AG2 fits teams that:

  • Want the broadest multi-agent orchestration pattern library in Python OSS
  • Need to reuse existing LangChain, CrewAI, or PydanticAI tools without rewrites
  • Want Apache 2.0 licensing with strong commercial use rights
  • Are building complex RAG pipelines and want multiple vector store options
  • Can tolerate building on a project with lower community star count than the original and a Beta API still maturing toward v1.0

It is less suited for TypeScript shops, teams that need OSS bidirectional MCP, or developers who want to build on the most community-referenced “AutoGen” (the original microsoft/autogen) — which is in maintenance mode.


Rating: 4.0 / 5

AG2 is technically strong — the nine orchestration patterns, the framework interoperability, and the Apache 2.0 license are all genuine differentiators. The Beta rewrite in March 2026 shows serious architectural thinking about production-scale stateful agents. What constrains the rating are the practical friction points: the star-count confusion with the maintenance-mode original makes onboarding harder, the missing MCP server capability limits integration with the broader MCP ecosystem, and the dual-track API situation (legacy + Beta) is unavoidable complexity for new adopters until v1.0 ships.

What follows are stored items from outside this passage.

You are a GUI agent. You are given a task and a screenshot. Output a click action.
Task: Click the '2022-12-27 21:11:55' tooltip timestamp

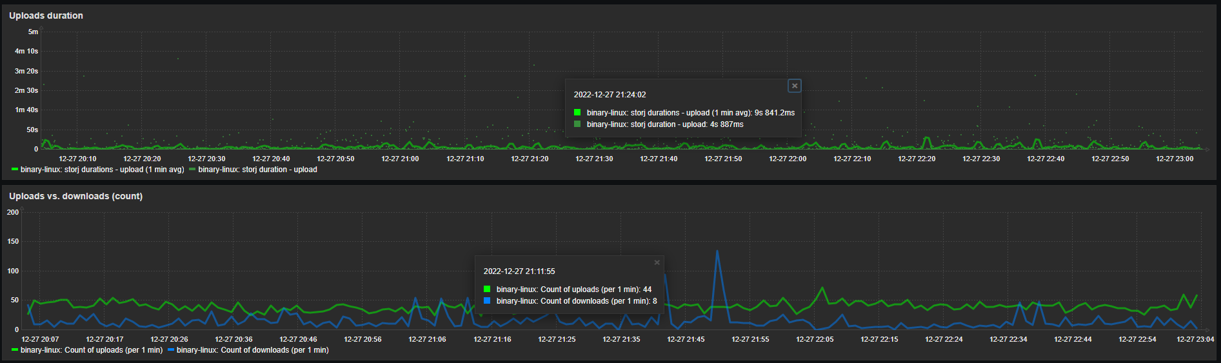(519, 271)
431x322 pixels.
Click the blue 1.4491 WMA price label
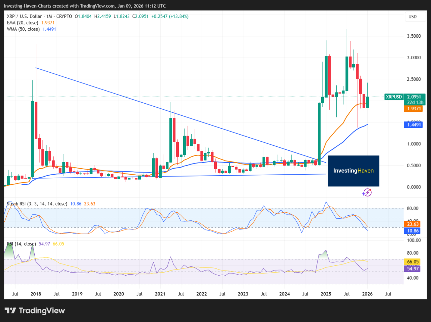pos(413,124)
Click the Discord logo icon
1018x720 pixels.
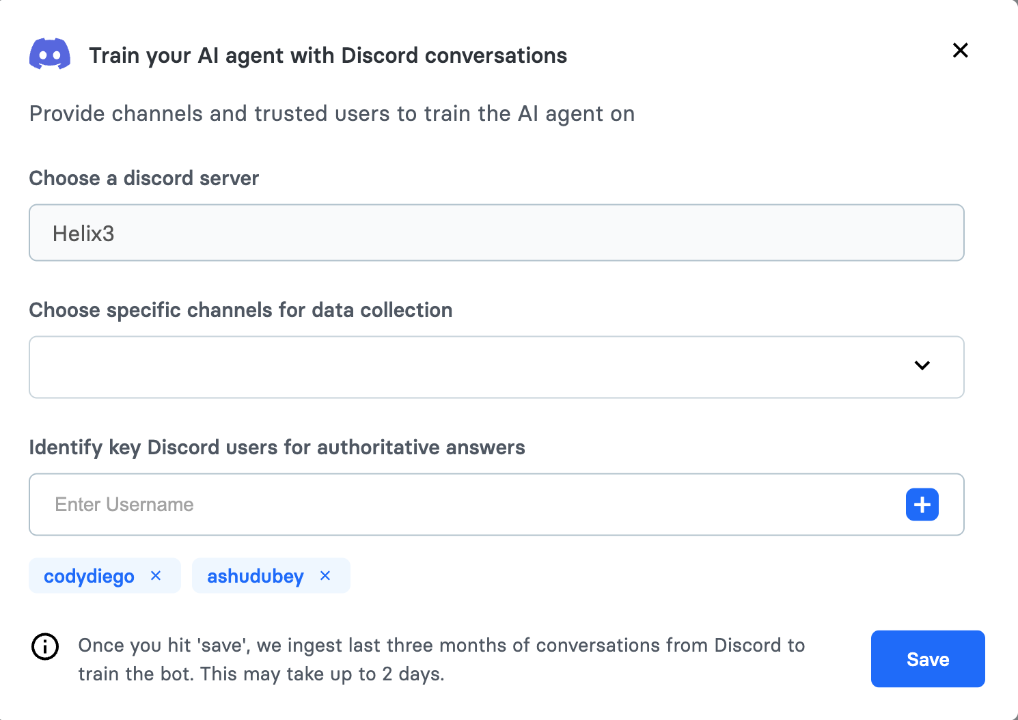click(x=50, y=54)
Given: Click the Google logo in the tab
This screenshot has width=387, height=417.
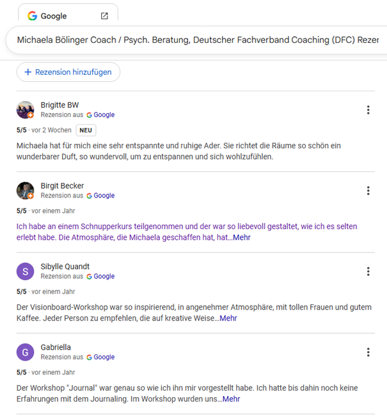Looking at the screenshot, I should (32, 16).
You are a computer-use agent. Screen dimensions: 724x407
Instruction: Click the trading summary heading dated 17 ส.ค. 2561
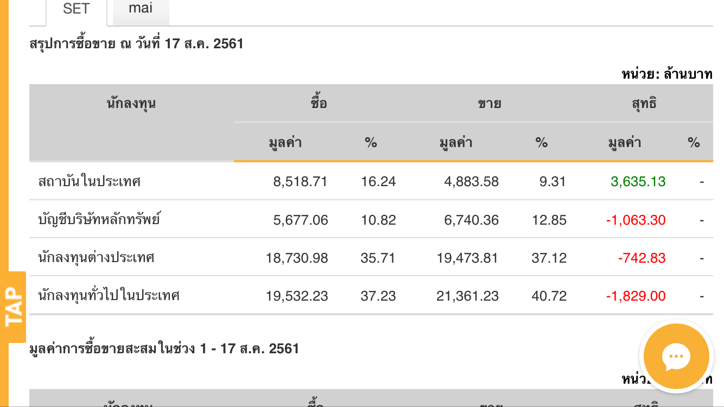coord(137,43)
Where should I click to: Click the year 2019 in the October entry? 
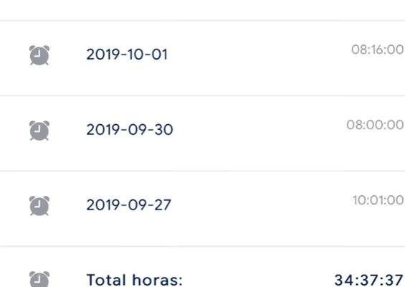click(x=103, y=55)
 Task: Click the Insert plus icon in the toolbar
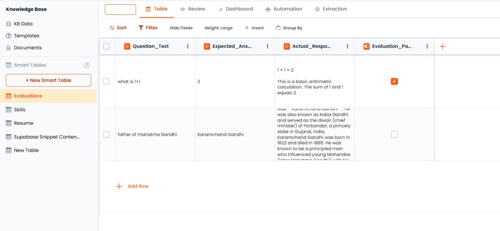pyautogui.click(x=246, y=27)
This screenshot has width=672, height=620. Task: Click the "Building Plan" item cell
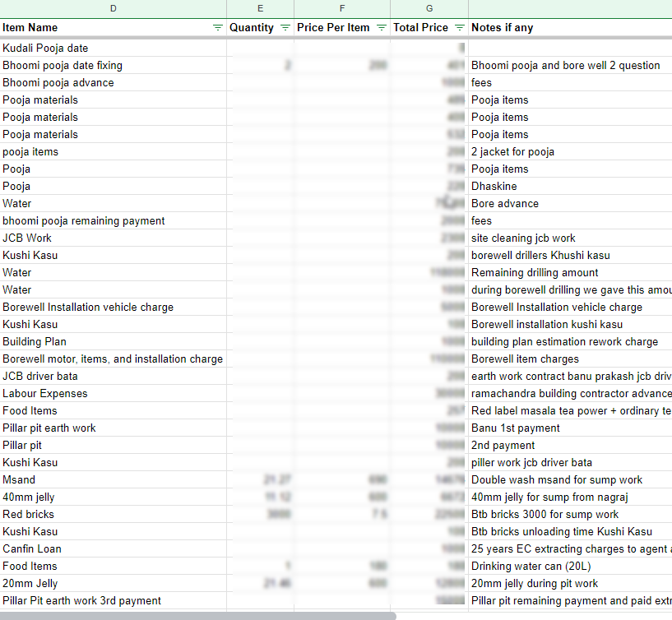tap(114, 342)
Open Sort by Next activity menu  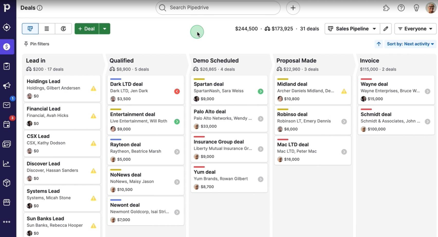click(x=410, y=44)
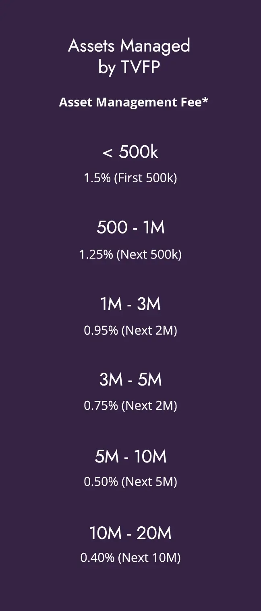Select the '0.40% (Next 10M)' fee text
The width and height of the screenshot is (261, 611).
tap(131, 558)
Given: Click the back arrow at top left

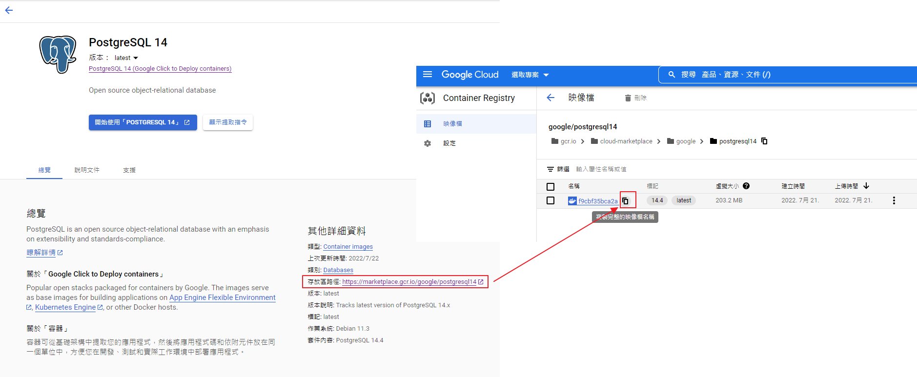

If you are already invested in the Python agent ecosystem and need the deepest orchestration pattern library available in OSS, AG2 rewards the investment. If you are starting fresh and want maximum community resources, tutorials, and integrations, CrewAI’s 50,000+ stars community may be the more pragmatic choice.

This review is based on publicly available documentation, GitHub repository analysis, and community reports. ChatForest researches but does not independently run or test the frameworks reviewed here.